When he called me the next afternoon to ask about my day I mentioned renting a room at the Kensington Community Center “where I go to an Al-Anon meeting.”
“You went to a 12-step meeting?”
“I told you in June I was going to Al-Anon.”
“How many meetings a week do you go to?”
“I used to go to five. Now I go to three.”
“Five!”
“Johnny, I don’t love going to meetings. But sometimes someone says something I find helpful.”
“I’ve got to go now.”
“I thought you wanted to talk about people.”
“Now is not the time.”
“Okay. Call me when you want to.”
“I will call you,” he said. “In the morning, if not tonight.”
* * *
When Johnny called the next morning he told me it upset him that I mentioned going to Al-Anon. He said, “I thought I’d get better and that we could see each other and I could have a few drinks if I wanted.”
“Did you think your drinking was not a problem?” I asked. “Johnny, I love you. Whatever you do, I can continue to be your friend. You can call me and I’ll be there for you, but if you continue to drink I can’t be in a relationship with you. Your drinking is hurting you. I think you need help.”
“What would that look like?”
I waded into uncertain waters. In retrospect I wish I had turned the question on him and asked him what he thought he needed, but instead I told him I thought he needed to detox under medical supervision and then to get some kind of ongoing support for sobriety. I told him it didn’t have to be AA if he hated AA.
“I’m not abandoning you, Johnny. You can always reach me by phone. You can take time to think about what I’ve said.”
After a long silence, he said “Thank you for sharing. I’ll be calling you sometime.” Then he hung up on me.
After Johnny hung up I notified his brother and a few friends of our conversation and then I went to an Al-Anon meeting.
When I got back, the phone calls started. In one he said I had “dynamited the trust between us.” He called me “arrogant.” Then he called again to call me “an amateur,” presumably because he knew more about drinking and sobering up than I did. He also said I was “judging him” and “laying trips on him.” In still another call he forbade me to talk to his friends and family.
“Johnny, if people call me and want to talk to me it’s my decision whether to talk to them.”
“Now you’re fucking with me. If you do that, you’re out of my life.”
“Johnny, you’re going to do what you are going to do, but if people call me I get to decide how to respond.”
“If people call you, refer them to me.”
I wanted to laugh. I wanted to say, “Maybe they want to talk to someone who will talk to them.” But I didn’t laugh or say that aloud.

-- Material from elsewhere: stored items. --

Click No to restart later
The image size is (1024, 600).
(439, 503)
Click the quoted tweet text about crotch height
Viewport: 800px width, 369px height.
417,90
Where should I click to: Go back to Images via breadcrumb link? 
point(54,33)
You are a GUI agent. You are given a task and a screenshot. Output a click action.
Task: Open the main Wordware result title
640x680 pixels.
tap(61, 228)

The last thing that Johnny said to me was that talking to me made him feel like him feel like dying and he didn’t want to feel like that so he wasn’t going to talk to me. Then he hung up again.
I understood in the moment that Johnny was hurt and angry, that my decision was threatening his drinking, that he was wounded and lashing out. I initially felt lighter to have had the conversation about his drinking at last. Then I felt relieved briefly when the angry phone calls stopped. By the next day I was crying in meditation and asking to be given a heart of love, to be freed from my own anger. The day after that the internal jukebox tormented me during meditation by playing the line “White Lightnin’s still the biggest thrill of all” from “Okie from Muskogee” over and over. I missed Johnny and I worried about him and I still daydreamed about a future with him, but I didn’t know how things were going to go.
Johnny called me again two days after our conversation, but my phone was off the hook and I missed the call. I got the message the next morning. His voice sounded stronger, more like it used to. He didn’t sound angry and said, “Call me, please. Thanks, Johnny.”